Musi być porządnie rozpuszczona,bo inaczej kulki będą się pałętać miedzy zębami:)
![]() |
| W trakcie rozpuszczania |
![]() |
| Idealnie rozpuszczona |
W misce mieszamy sok z 1 cytryny z dżemem wiśniowym. Dżem musi być porządny. Ja robię sama . Jak nie robicie to kupcie porządny z kawałkami wiśni lub frużelinę.
Teraz Ubijamy śmietanę z 1 opakowaniem śnieżki i 1 cukrem waniliowym.

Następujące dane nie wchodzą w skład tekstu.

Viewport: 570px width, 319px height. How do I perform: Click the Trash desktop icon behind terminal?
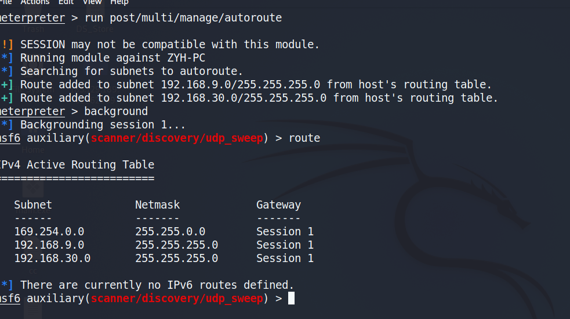pos(32,28)
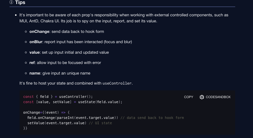Image resolution: width=253 pixels, height=138 pixels.
Task: Click the hollow bullet before ref item
Action: 26,63
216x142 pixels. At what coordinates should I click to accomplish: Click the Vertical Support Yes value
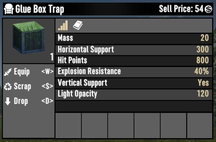tap(203, 82)
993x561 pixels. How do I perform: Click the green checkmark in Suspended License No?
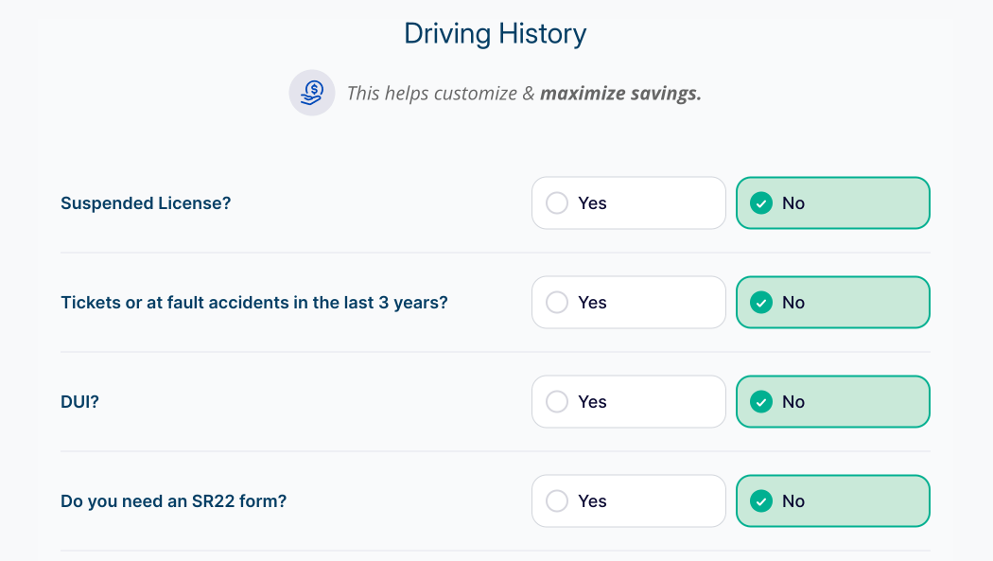[x=760, y=203]
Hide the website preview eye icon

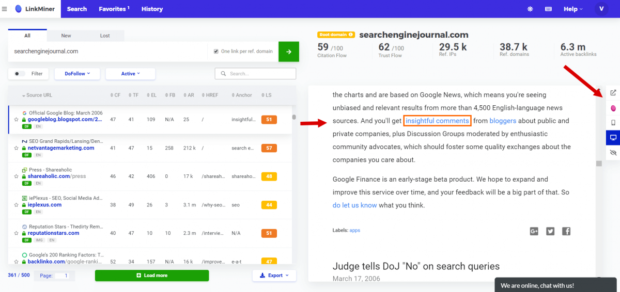(x=613, y=153)
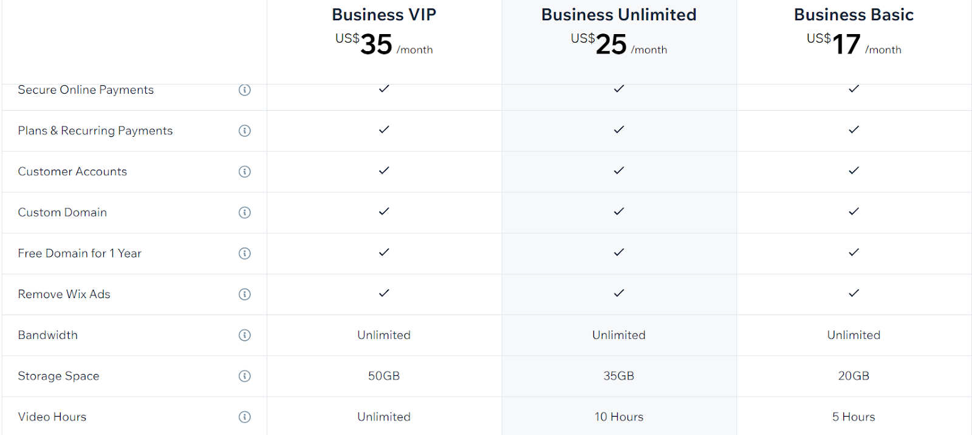Image resolution: width=972 pixels, height=435 pixels.
Task: Click info icon beside Secure Online Payments
Action: 245,90
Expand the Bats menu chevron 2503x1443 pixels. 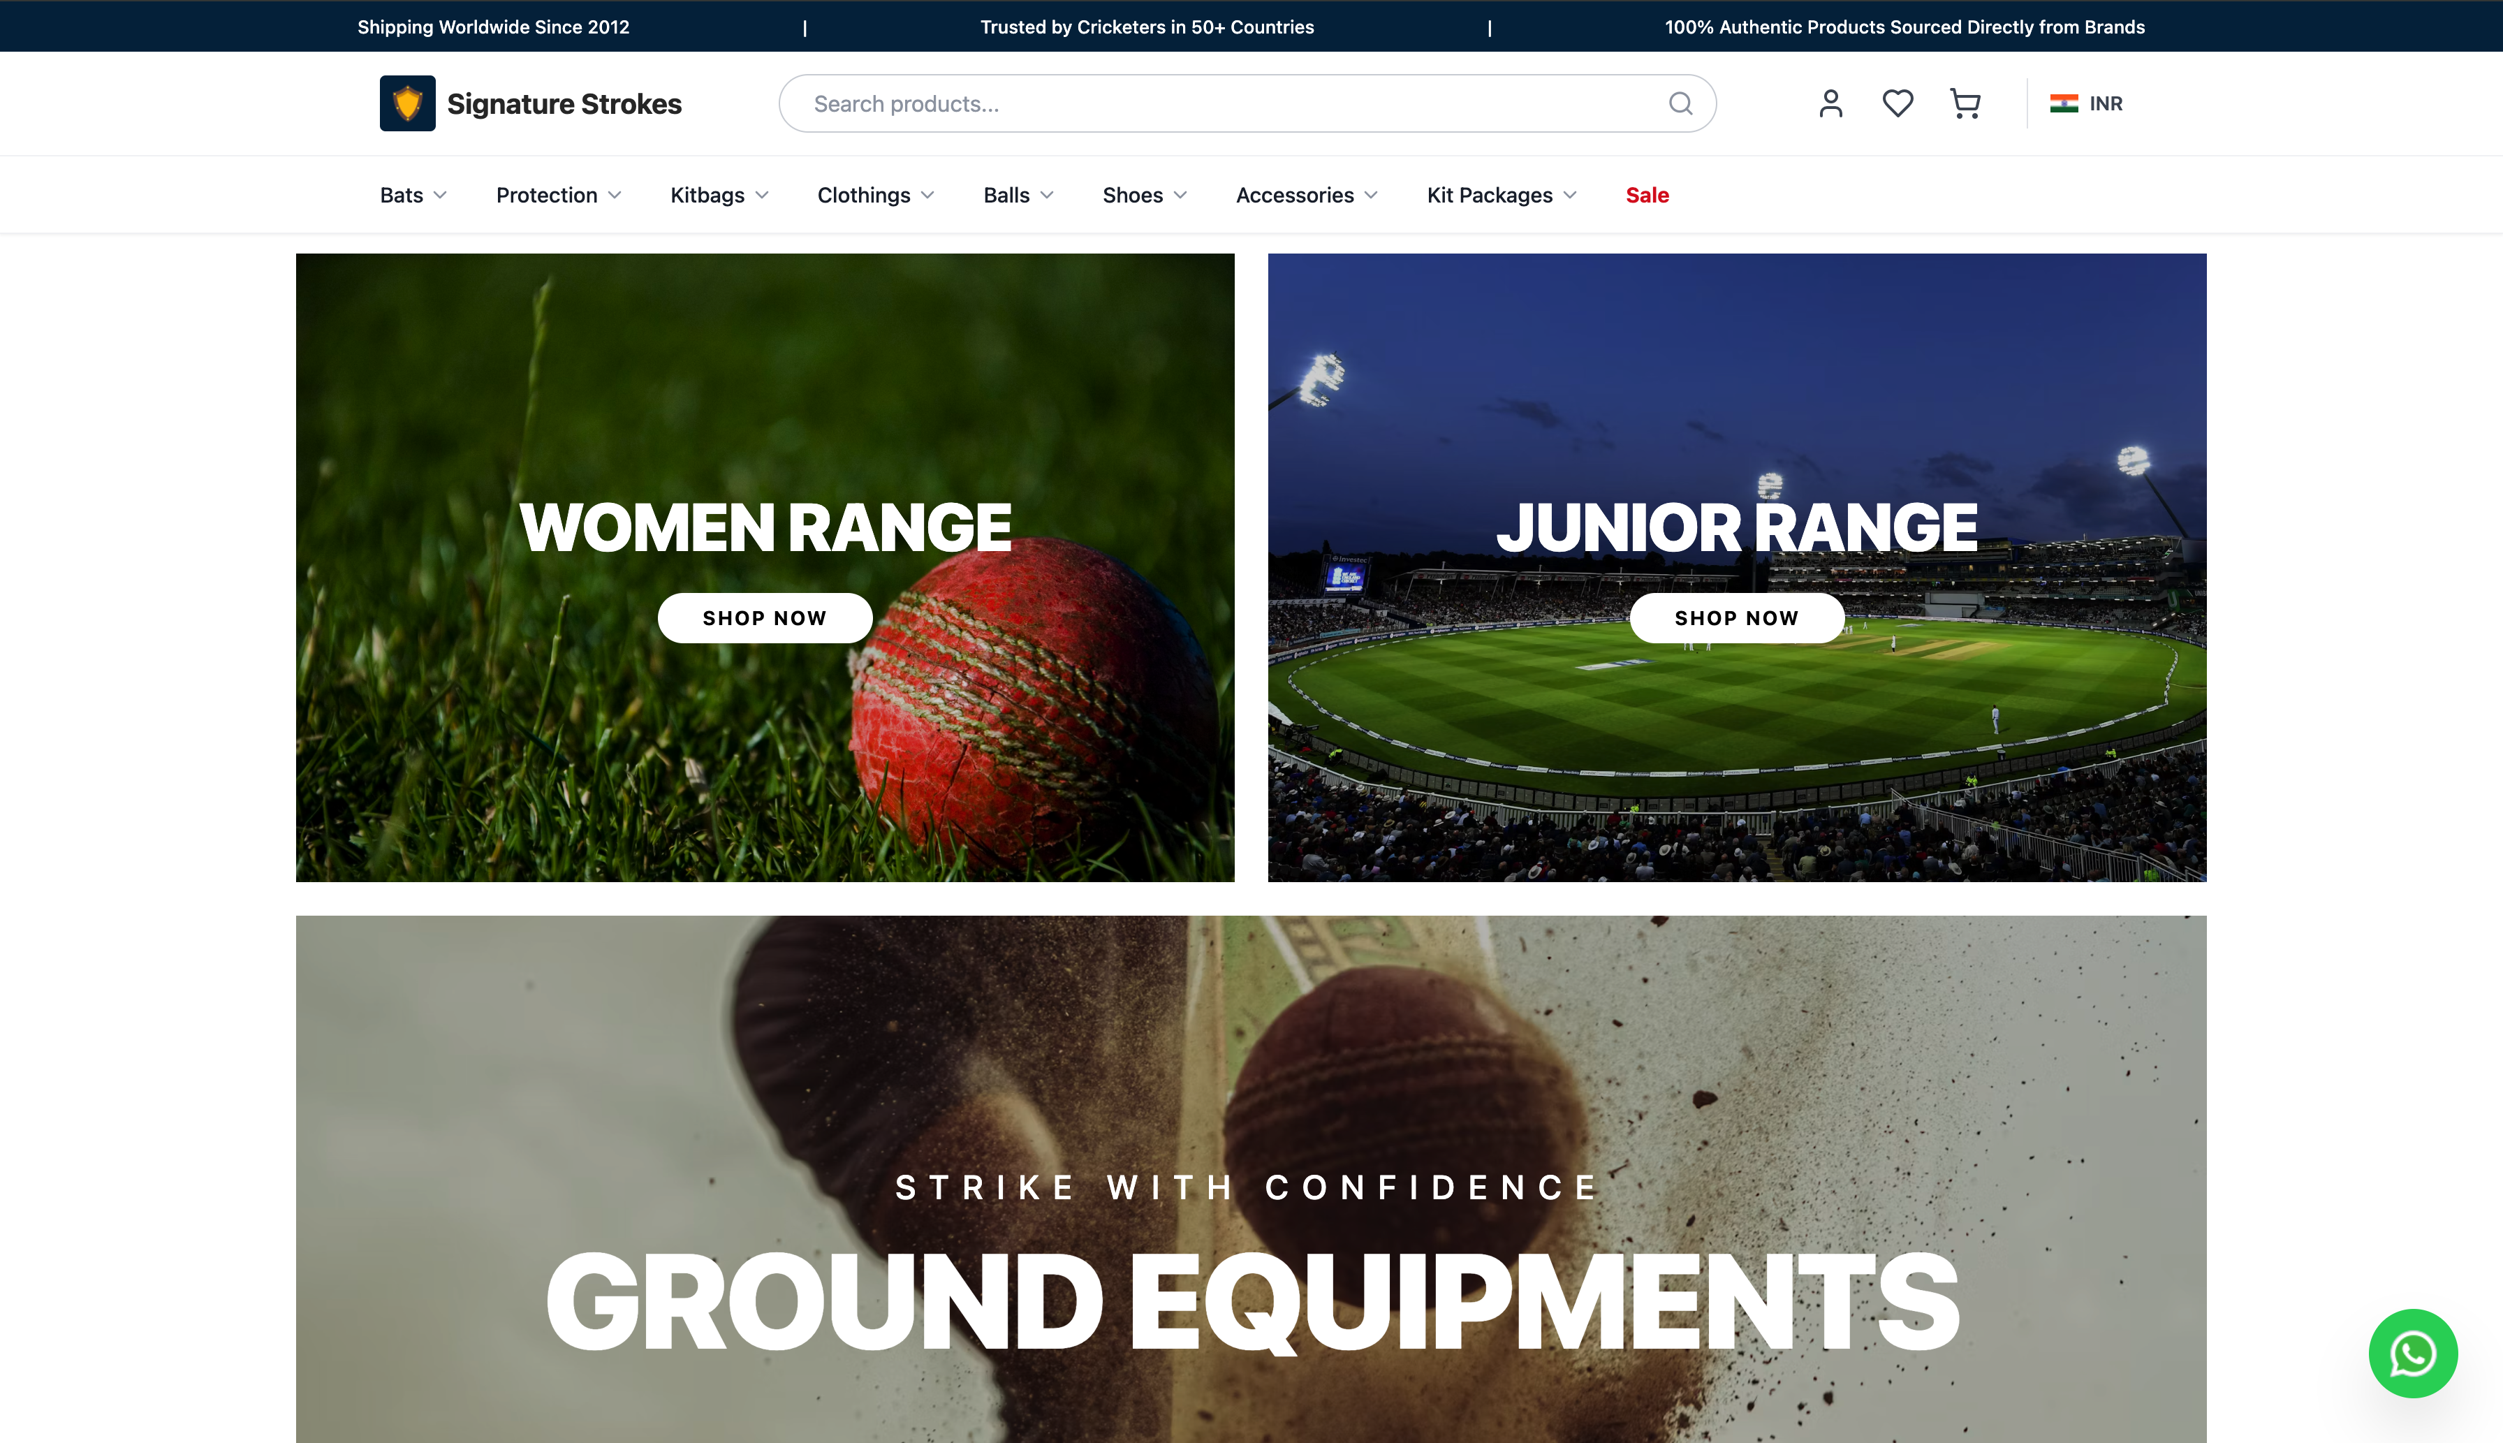coord(440,195)
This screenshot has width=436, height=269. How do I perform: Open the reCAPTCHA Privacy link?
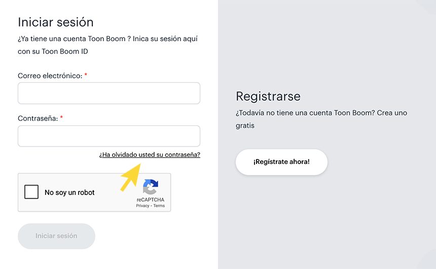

Jak Już będzie troszkę ubita to wlewamy dosłownie po łyżeczce rozpuszczonej żelatyny i ubijamy . Wiem. Nie pasuje Wam ta żelatyna i wszędzie piszą, że robić ze śmietany 36 %. Dla wyjaśnienia. Daję żelatynę, bo robię z 30% śmietany. Nie ma posmaku masła i tłuszczu po ubiciu, a żelatyna jest po to, żeby Wam ciasto nie " popłynęło" ,jeżeli będzie wysoka temperatura w pomieszczeniu. Żelatynę wlewamy po łyżeczce, aż do końca. Powinna Wam wyjść piękna lekko słodka bita śmietana. Tylko nie ubijajcie na najwyższych obrotach, bo może Wam się masło zrobić !!!! Powoli i delikatnie proszę :) Gotowe. Teraz składamy wszystko do kupy. Placek nasączamy połową herbatki przy pomocy łyżki i nakładamy na niego cały dżem.
Teraz połowa bitej śmietany.
Przykrywamy 2 plackiem i wstawiamy na 15 minut do lodówki ,żeby śmietana " stanęła". Placek z wierzchu też nasączamy herbatką. Jeśli nie poszła Wam cala to nic. Możecie ja wypić :) Teraz wywalamy pozostałą śmietanę .Wygładzamy boki, wierzch i do lodówki.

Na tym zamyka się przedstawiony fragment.